Jackie Doyle-Price said the rights of women were too often lost in the debate, which has come back into sharp focus this week following Rishi Sunak’s decision to block Scottish legislation related to the issue.
Speaking to GB News, Ms Doyle-Price, the Tory MP for Thurrock, said she was particularly concerned about the risks posed to female prisoners.
She told Gloria Meets: “There are risk assessments in terms of who's allocated to a women's prison. But the difficulty for me is that when they're making that risk assessment, it is the risks pertaining to that individual who has chosen to self-identify as a woman.
Jackie Doyle-Price says she is concerned about the safety of female prisoners
Image: GB News
“That's the prism through which it's addressed, not the potential risks to the women in the prison to whom they're joining.
“There was a recent sexual assault where the person had been risk assessed but the person still went on to cause issues within that facility. We've just got to get all this right. We need to centre women at the heart of this debate really.
“We should be kind to people, absolutely. We should allow people to live as they wish. But where that poses a risk to women, then that needs to be properly managed.”

☆ ☆ ☆ ☆

= What is asked =
[a] Answer these from the prisoner-safety article:
(i) Which constituency does Jackie Doyle-Price represent?
(ii) What is the name of the program on which she made her remarks?
(iii) Whose decision to block Scottish legislation brought the debate back into focus?
[b] Carry the prisoner-safety article forward, starting after its final quotation.

= Data extract =
☆ ☆ ☆ ☆

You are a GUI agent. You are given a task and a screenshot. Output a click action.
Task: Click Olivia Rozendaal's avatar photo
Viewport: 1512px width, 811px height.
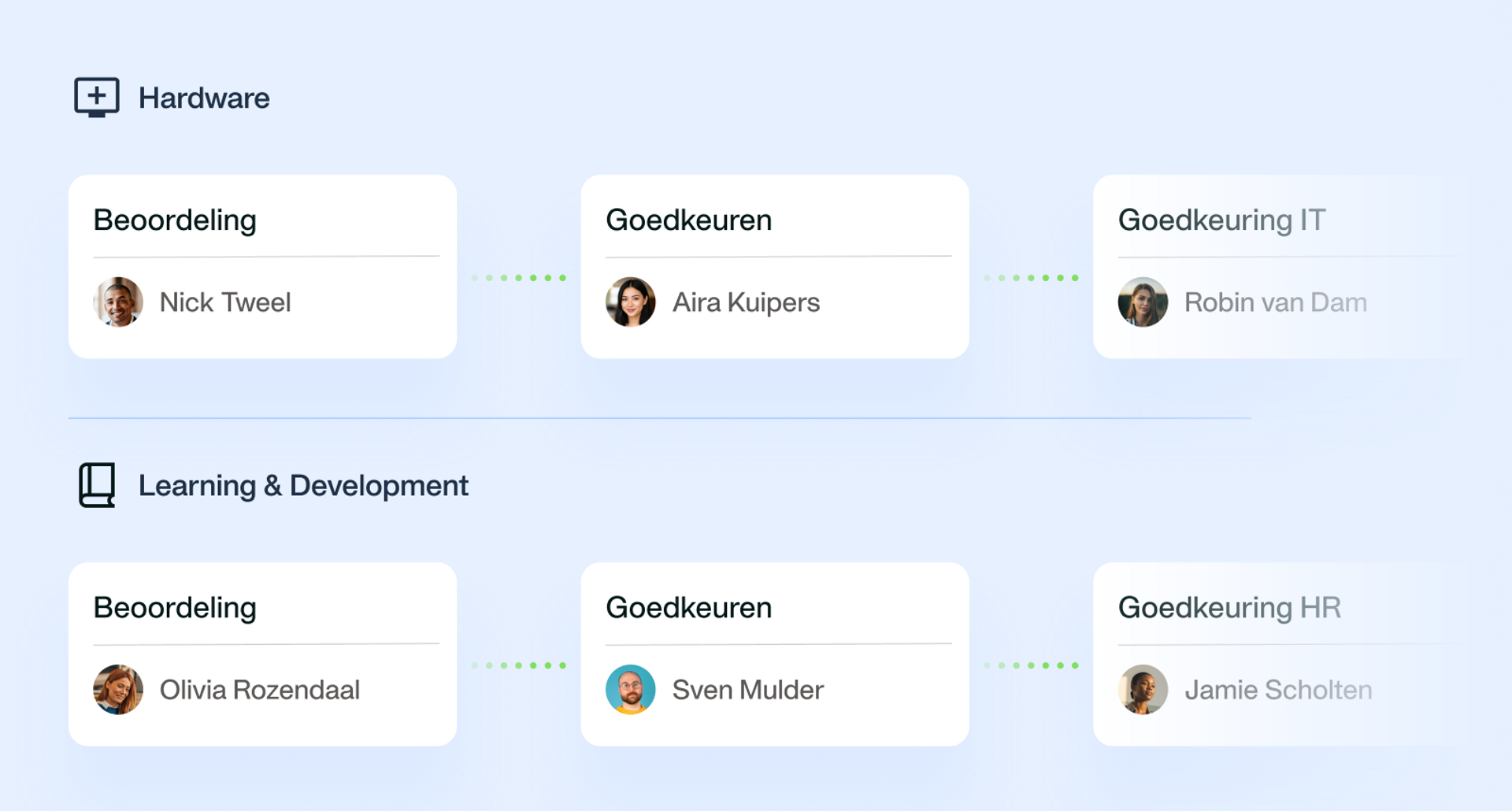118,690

☆ ☆ ☆ ☆

= Answers to the tasks =
[a]
(i) Thurrock
(ii) Gloria Meets
(iii) Rishi Sunak's

[b]
Suggesting the rights of women had been sidelined she continued: “I think the whole debate about self identification isn't centring on women enough. There is a conflict of rights here, and we need to have tools for managing that.
“At the moment it's too much about rhetoric, and talk of rights. Women come second place in all of these things. It's centring the men who are choosing to identify as women and not the women themselves.”
The Tory MP says she was deeply concerned about the number of women remaining at risk of exploitation
Image: GB News
Ms Doyle Price also said she was deeply concerned about the continued number of women remaining at risk of exploitation across the country.
She said: “It was very striking when Wayne Couzens was arrested and convicted for murder and abduction. That absolutely changed the game. It made people wake up and realise that anyone could be a victim. But the truth is prostitutes disappear every week and no one pays a blind bit of notice.
“Violence against women and girls is never acceptable. And women don't choose to go into sex work, it's something that happens to vulnerable women.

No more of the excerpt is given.